Collected data entries:
____

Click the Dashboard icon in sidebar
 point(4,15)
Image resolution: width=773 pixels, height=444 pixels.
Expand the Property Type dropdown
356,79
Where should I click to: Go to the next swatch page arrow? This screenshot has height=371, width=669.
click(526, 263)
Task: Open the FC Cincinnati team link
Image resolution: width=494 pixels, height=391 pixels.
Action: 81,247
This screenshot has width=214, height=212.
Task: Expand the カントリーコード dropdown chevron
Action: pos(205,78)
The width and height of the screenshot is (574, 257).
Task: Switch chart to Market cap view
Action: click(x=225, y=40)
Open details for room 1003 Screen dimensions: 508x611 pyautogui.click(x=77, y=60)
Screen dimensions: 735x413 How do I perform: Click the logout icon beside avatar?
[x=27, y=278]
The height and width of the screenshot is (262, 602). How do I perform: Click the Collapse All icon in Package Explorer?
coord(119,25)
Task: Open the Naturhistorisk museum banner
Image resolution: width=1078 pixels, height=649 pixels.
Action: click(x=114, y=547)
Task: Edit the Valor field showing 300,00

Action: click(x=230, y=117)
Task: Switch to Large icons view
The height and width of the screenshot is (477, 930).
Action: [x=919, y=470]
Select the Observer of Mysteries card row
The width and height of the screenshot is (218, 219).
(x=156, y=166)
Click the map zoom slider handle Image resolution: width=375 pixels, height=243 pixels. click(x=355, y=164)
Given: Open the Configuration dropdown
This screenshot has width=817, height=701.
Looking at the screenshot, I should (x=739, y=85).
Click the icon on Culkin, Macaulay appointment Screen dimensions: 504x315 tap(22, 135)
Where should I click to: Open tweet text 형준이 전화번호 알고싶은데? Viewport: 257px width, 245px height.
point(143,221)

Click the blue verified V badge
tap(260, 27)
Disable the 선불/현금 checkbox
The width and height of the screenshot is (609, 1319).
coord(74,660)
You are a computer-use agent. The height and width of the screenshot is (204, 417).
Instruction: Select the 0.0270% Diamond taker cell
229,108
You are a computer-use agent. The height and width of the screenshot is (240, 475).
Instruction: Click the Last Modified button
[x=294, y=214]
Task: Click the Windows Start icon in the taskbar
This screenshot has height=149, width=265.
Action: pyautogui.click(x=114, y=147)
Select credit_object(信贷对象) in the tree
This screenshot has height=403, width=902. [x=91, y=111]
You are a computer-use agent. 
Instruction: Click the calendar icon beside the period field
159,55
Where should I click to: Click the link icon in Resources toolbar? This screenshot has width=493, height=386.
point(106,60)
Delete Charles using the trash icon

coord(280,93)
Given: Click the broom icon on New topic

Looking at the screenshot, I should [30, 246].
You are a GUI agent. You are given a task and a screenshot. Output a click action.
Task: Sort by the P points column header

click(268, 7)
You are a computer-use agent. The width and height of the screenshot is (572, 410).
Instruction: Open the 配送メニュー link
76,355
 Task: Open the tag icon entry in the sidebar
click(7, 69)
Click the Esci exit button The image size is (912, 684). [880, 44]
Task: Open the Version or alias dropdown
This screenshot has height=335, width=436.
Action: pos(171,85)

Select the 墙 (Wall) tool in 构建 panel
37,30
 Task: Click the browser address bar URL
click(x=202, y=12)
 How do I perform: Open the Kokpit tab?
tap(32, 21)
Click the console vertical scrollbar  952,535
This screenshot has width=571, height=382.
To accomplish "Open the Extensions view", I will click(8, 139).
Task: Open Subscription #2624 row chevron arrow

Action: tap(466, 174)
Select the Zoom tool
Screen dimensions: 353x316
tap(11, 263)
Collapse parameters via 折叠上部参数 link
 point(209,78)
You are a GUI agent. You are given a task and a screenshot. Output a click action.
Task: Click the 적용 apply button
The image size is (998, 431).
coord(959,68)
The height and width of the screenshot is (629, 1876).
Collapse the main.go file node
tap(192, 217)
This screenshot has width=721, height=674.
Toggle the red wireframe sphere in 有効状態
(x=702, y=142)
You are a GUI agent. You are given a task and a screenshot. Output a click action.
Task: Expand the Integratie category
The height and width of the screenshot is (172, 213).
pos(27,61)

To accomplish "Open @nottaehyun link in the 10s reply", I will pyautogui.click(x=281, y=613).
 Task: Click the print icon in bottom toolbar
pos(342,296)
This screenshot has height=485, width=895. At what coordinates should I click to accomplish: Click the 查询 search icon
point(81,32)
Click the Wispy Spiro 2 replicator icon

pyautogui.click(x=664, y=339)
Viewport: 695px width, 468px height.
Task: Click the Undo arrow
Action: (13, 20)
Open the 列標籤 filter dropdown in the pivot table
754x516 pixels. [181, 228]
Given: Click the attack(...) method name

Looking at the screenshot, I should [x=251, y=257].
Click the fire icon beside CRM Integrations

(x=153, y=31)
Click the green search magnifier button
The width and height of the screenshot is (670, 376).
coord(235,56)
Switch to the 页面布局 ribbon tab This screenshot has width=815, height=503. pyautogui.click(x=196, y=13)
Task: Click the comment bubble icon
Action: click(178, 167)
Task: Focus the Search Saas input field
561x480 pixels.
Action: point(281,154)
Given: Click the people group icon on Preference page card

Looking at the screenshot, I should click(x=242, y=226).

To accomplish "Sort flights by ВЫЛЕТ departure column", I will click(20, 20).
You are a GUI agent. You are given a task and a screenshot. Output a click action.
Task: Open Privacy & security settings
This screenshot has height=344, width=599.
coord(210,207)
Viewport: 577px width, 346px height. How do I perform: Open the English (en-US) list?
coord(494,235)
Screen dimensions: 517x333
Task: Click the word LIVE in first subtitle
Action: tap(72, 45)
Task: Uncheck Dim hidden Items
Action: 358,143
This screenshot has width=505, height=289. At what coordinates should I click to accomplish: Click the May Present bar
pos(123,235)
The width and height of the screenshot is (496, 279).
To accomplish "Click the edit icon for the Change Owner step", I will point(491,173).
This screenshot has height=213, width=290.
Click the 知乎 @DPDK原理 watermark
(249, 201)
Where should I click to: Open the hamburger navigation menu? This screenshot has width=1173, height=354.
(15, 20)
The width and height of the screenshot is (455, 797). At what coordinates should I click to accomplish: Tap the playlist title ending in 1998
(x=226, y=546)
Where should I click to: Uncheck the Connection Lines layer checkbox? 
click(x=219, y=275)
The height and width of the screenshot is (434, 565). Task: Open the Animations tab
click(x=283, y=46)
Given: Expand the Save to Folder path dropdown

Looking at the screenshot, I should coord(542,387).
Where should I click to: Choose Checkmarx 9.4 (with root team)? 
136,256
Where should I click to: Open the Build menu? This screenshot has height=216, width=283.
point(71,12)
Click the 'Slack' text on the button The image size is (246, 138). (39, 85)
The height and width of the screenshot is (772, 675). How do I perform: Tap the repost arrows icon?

____

* [Work task]: Using the records above, report each line with the string "will".

* [Response for this exercise]:
To accomplish "Open the Extensions view", I will click(8, 139).
To accomplish "Open @nottaehyun link in the 10s reply", I will pyautogui.click(x=281, y=613).
To accomplish "Sort flights by ВЫЛЕТ departure column", I will click(20, 20).
To accomplish "Click the edit icon for the Change Owner step", I will point(491,173).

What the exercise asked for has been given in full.